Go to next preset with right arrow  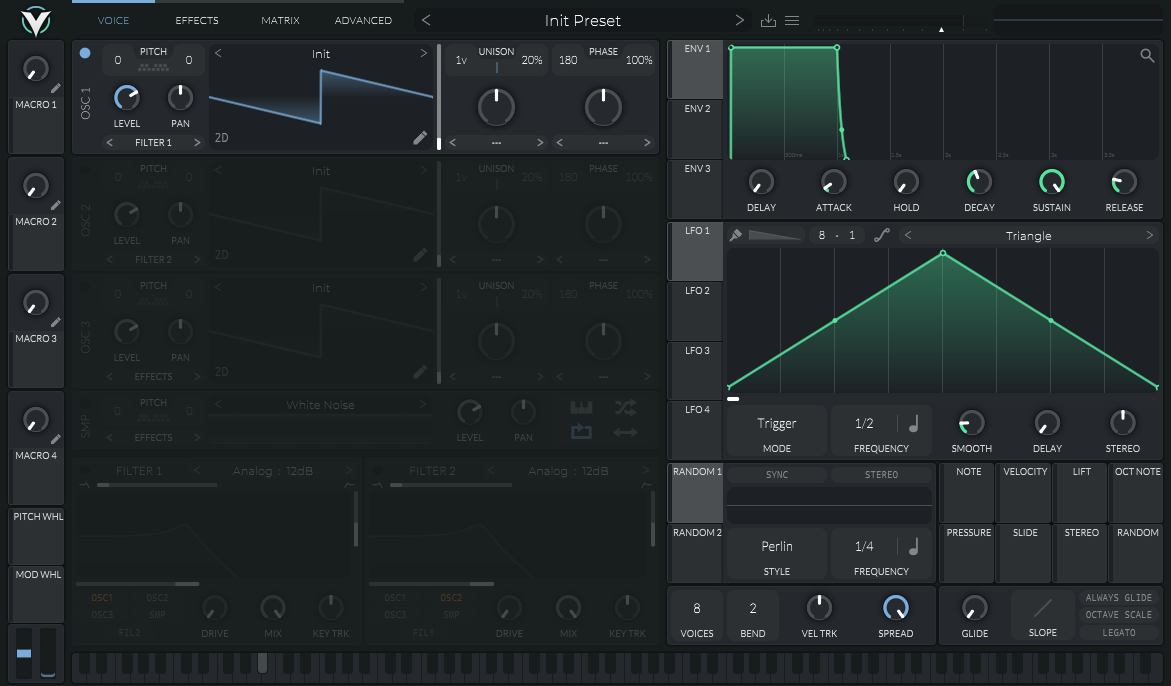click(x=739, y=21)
...
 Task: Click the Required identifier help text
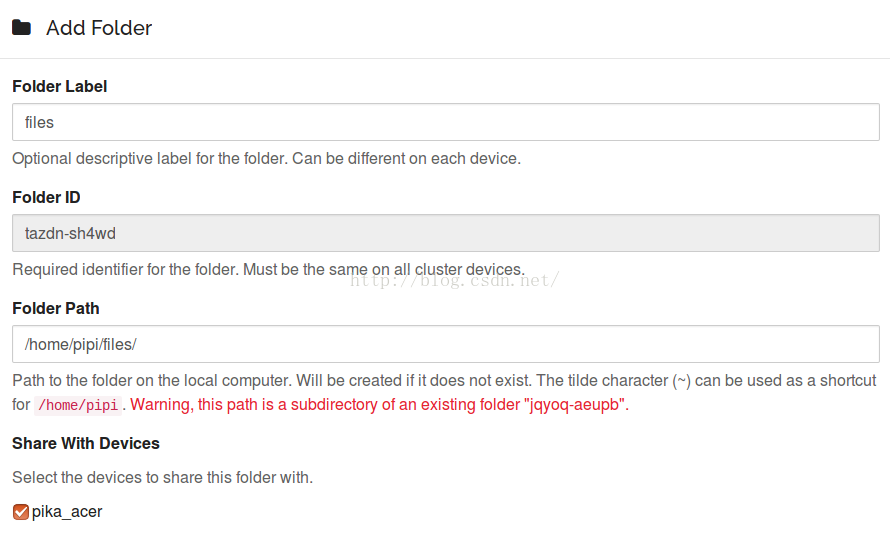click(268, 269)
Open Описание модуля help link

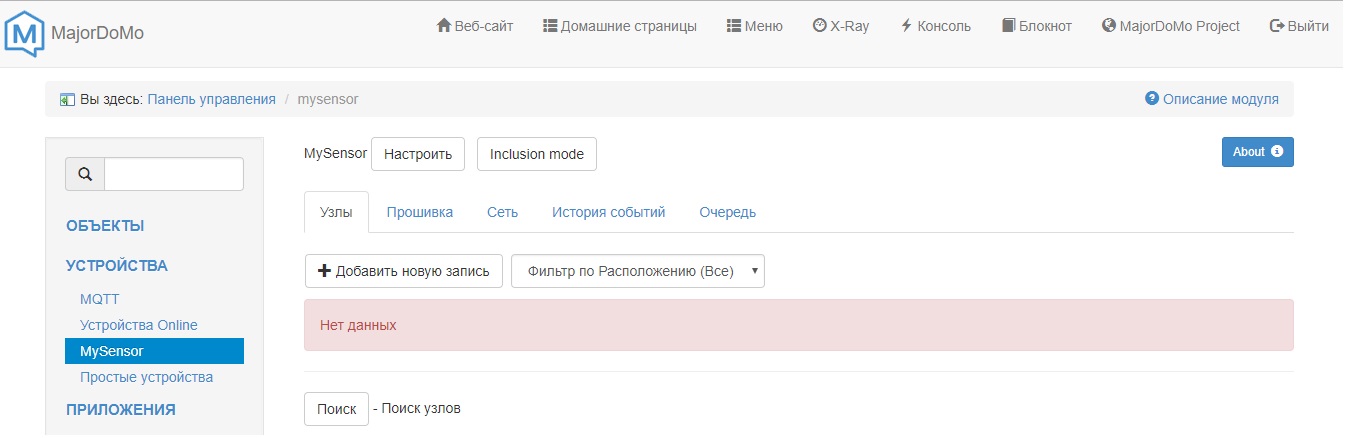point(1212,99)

- To be done: Report every line of the items above that contains the word "help". Case counts.

- Exercise response:
 Task: Click the Required identifier help text
Open Описание модуля help link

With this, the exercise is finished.